BAI, J.; Yang, R.

By mapping ribosome-protected fragments (RPFs) genome-wide, ribosome profiling (Ribo-seq) has uncovered extensive translation beyond conventional coding sequences, revealing non-canonical ORFs (ncORFs) with emerging roles in diverse biological processes. However, protocol-induced biases introduced during library construction can substantially distort RPF signals. Most existing ORF callers are not designed to explicitly account for such artifacts, limiting robust ncORF identification. Here, we present RiboBA, a bias-aware probabilistic framework to address this challenge. RiboBA consists of two main components: a generative module that recovers protocol-induced biases and codon-level ribosome occupancy, and a supervised module that identifies translated ORFs and initiation sites using the resulting bias-adjusted profiles.
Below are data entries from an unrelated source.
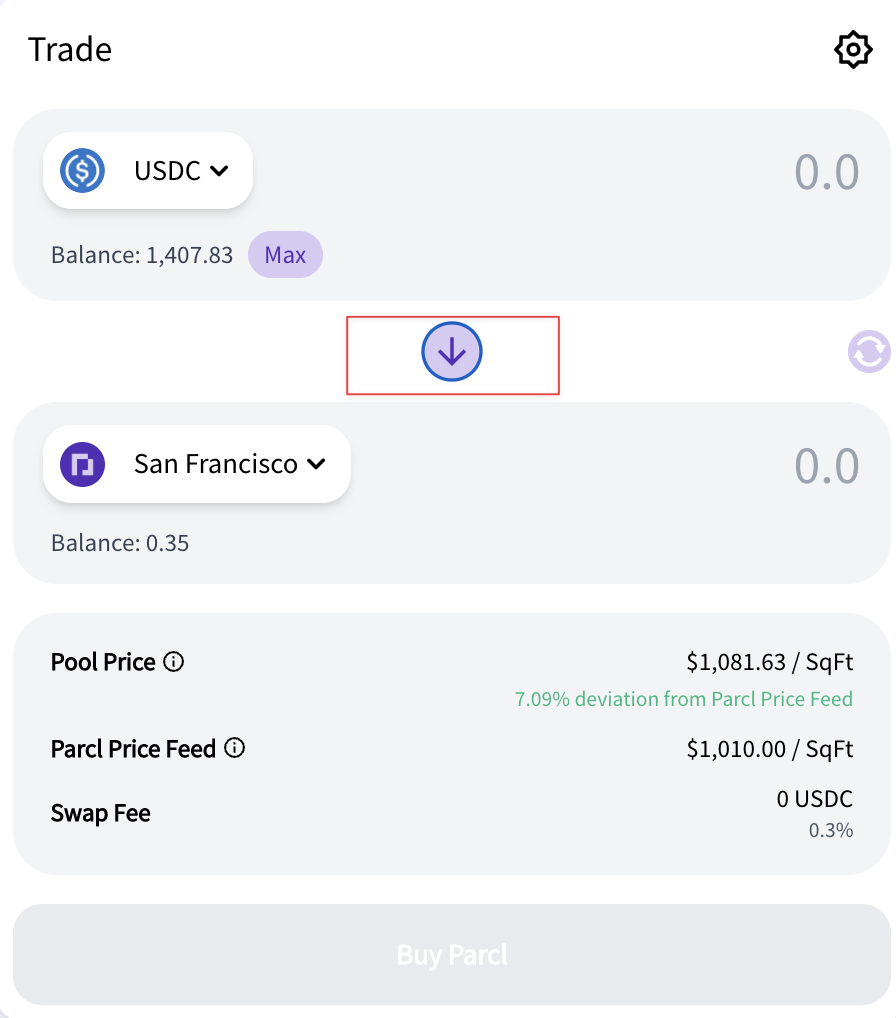896x1018 pixels.
Task: Click the Pool Price info icon
Action: tap(173, 662)
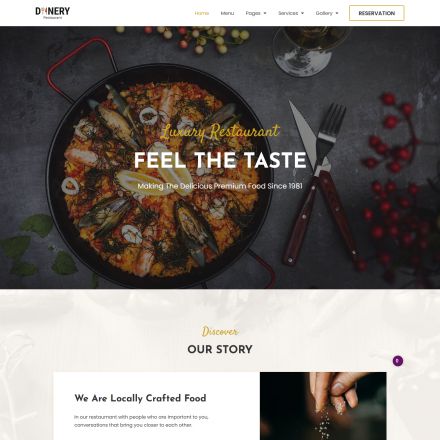
Task: Click the Luxury Restaurant script text
Action: point(220,132)
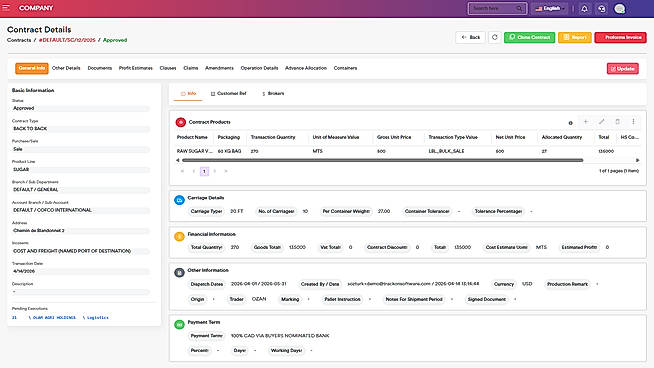Open Contract Products more options menu
654x368 pixels.
point(633,122)
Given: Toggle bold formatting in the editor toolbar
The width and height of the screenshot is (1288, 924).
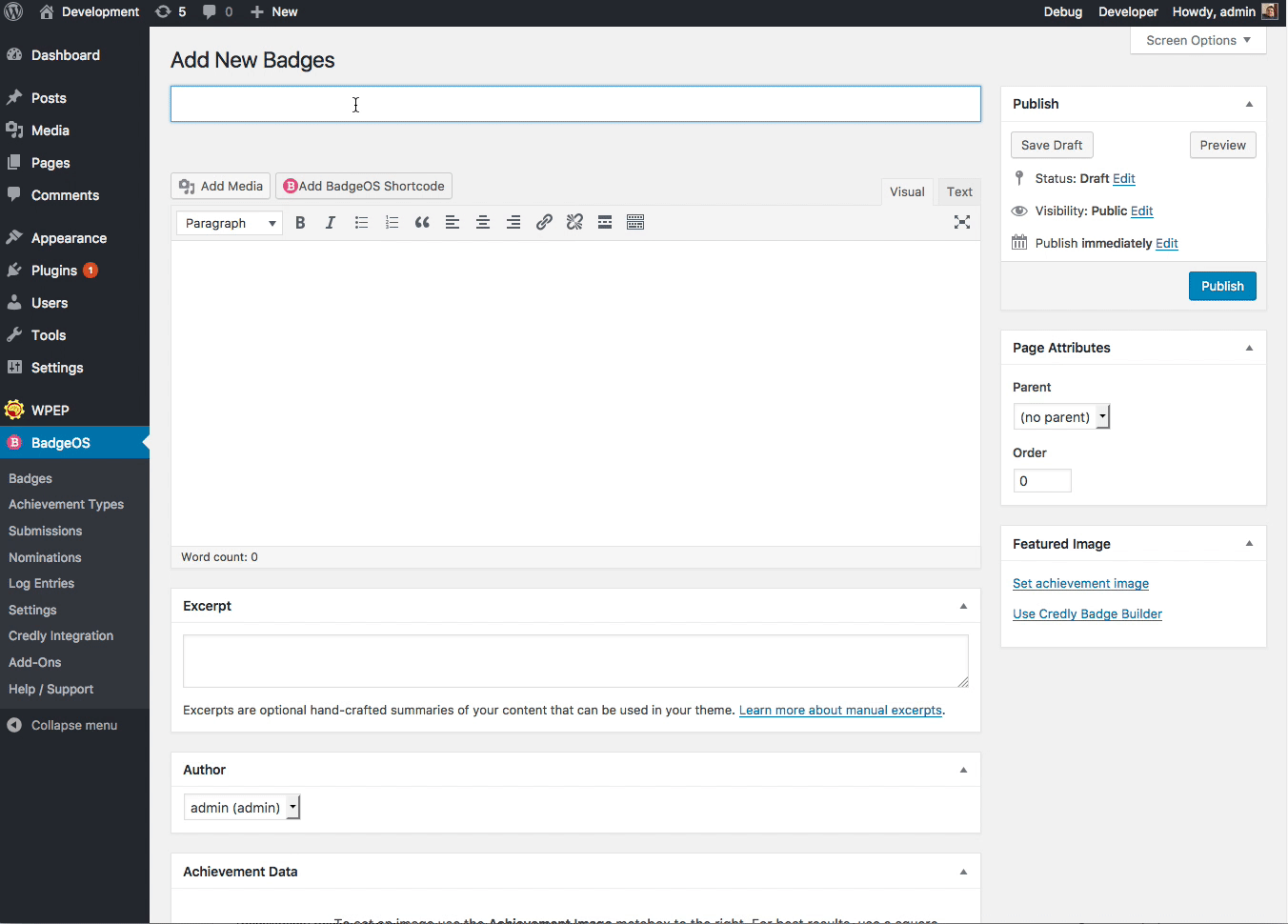Looking at the screenshot, I should pos(300,223).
Evaluated through simulations and on a range of Ribo-seq datasets-particularly supported by cell-type-specific immunopeptidomics-RiboBA robustly recovers protocol-induced parameters and achieves superior accuracy and sensitivity in ncORF identification. Notably, RiboBA performs particularly well on RNase I libraries with attenuated three-nucleotide periodicity, as well as on MNase and nuclease P1 libraries, while maintaining competitive runtimes. In a Drosophila case study, RiboBA identifies conserved ncORFs with coding potential, including recurrent upstream translation of ThrRS and Mettl2 that suggests a potential threonine-specific translational control axis.